Link Posted: 5/7/2009 11:35:23 AM EST
I went the 3/4" birch with oil finish route. The 10 or so coats of tung oil really makes clean up a snap. Right now, I'm using a piece of Reynobond composite as a couter pad for doing some messy chainsaw repairs. It's 6mm thick with composite(think hardened hot glue) sandwiched between two thin sheets of aluminum. We've got a bunch of it at the shop, so I'll just replace it when it gets too ugly.
Link Posted: 5/11/2009 12:56:05 PM EST
A coworker builds his tops by building concrete forms and pouring ones. He even dyies it to a color. Heavy top that must be supported though and needs some help lifting into place.
Link Posted: 6/15/2009 5:07:02 PM EST
the best top I've used had 2x4's standing on edge with 3'' stainless wood screws every 6''
lay the first one down ,put another on top of it and put in the screws–––– keep doing this until it gets the right width.
use clamps to bend the boards to provide a flat top surface or just screw it together and use the belt sander and straight edge to put a flat surface on
I use this as a reloading table in my shop.
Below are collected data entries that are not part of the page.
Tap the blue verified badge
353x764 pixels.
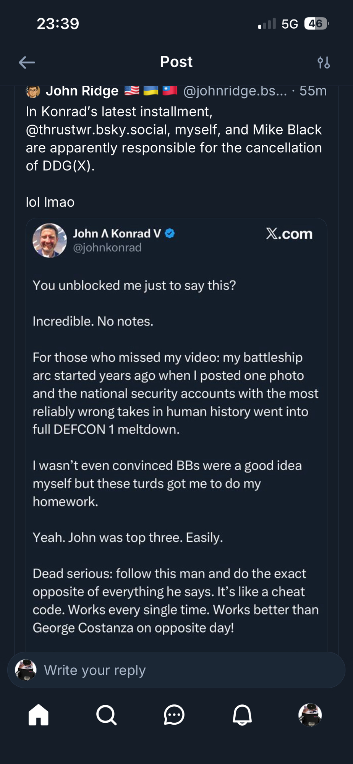click(170, 233)

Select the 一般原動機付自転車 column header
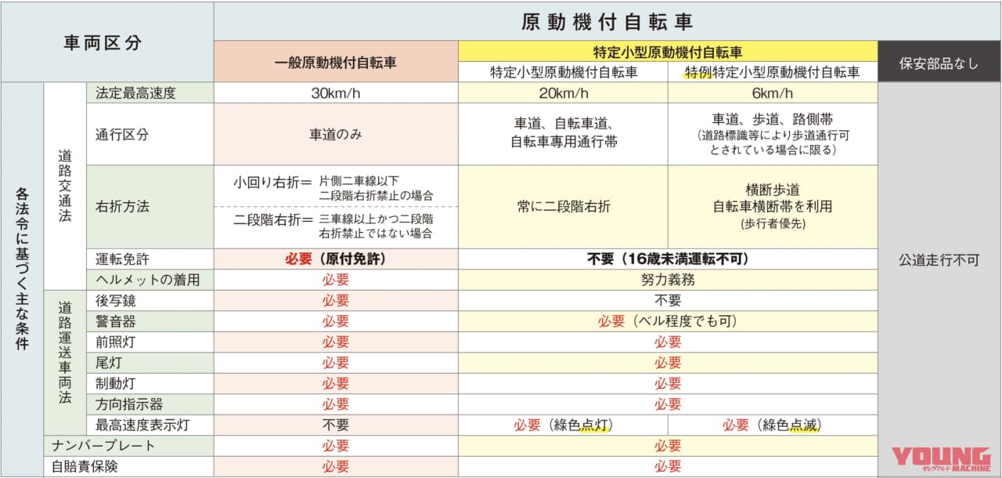(x=336, y=62)
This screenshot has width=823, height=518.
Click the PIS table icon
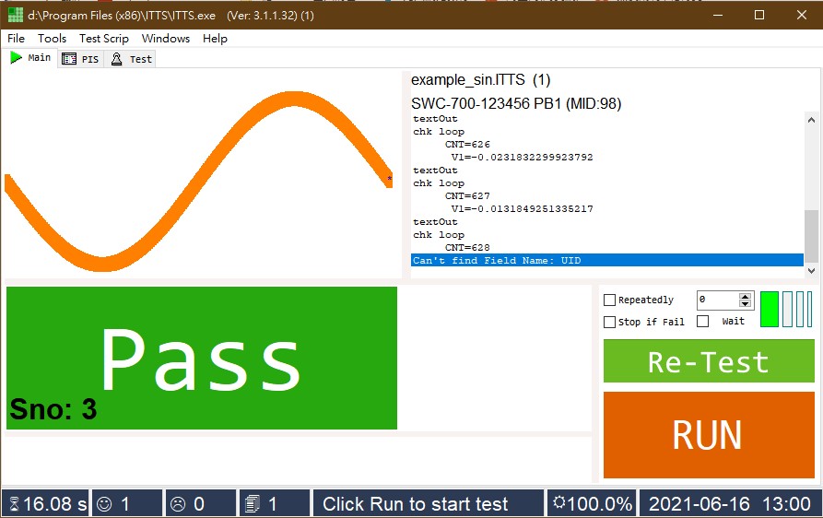pos(69,59)
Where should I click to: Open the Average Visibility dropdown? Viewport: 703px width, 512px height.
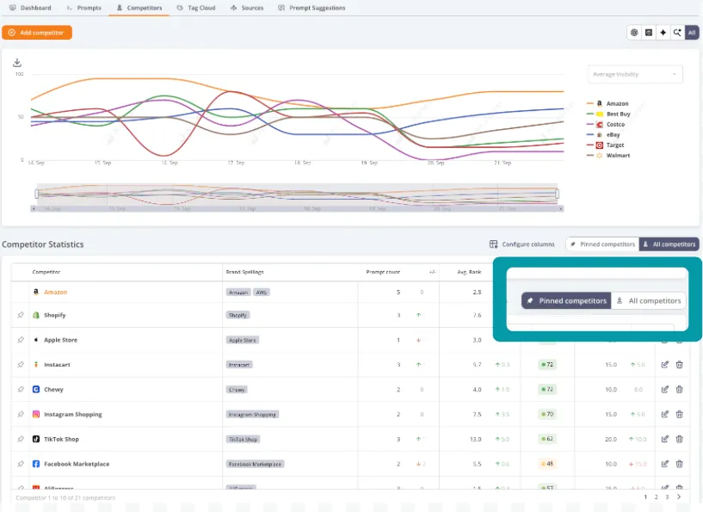pyautogui.click(x=635, y=74)
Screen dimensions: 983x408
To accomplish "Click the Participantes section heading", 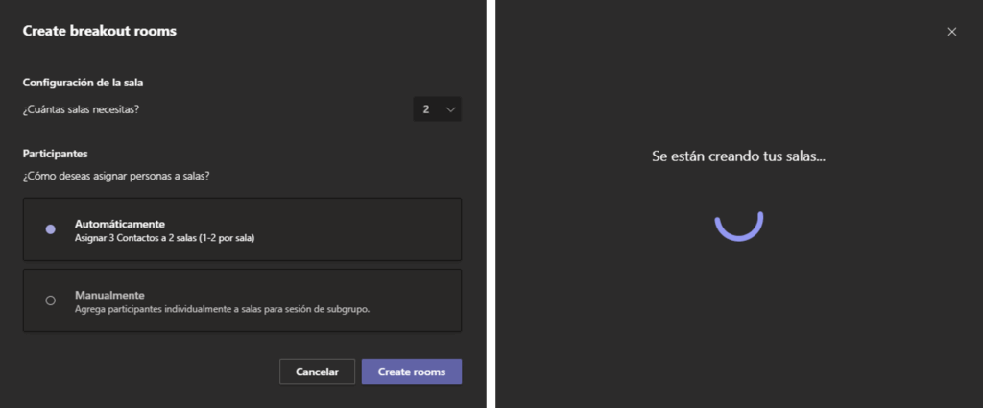I will point(56,153).
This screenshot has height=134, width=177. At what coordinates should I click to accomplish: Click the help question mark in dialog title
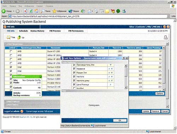click(x=124, y=58)
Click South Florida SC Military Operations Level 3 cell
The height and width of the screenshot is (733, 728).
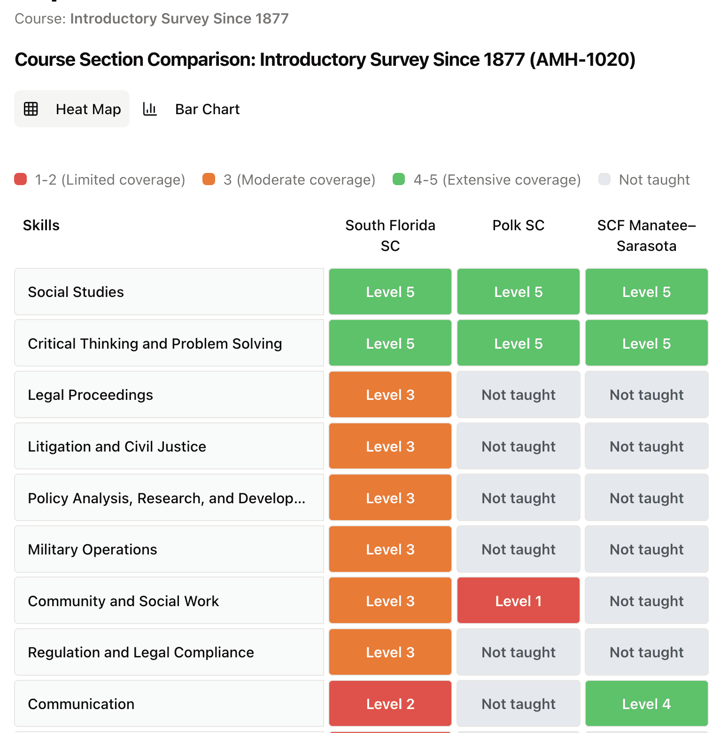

Think it through ––-where do the legs go? leave spaces to put ever how many legs you think you need in- then cut the legs BEFORE you screw the next board on.
This makes a heavy table that will support full tool boxes, big vices, large reloading presses, ––––––you name it this table can do it all, CHEAP.
You may also want to put drawers in under the top,and maybe fasten it to the wall it you need it to be rock solid
just the way I did it , to each his own.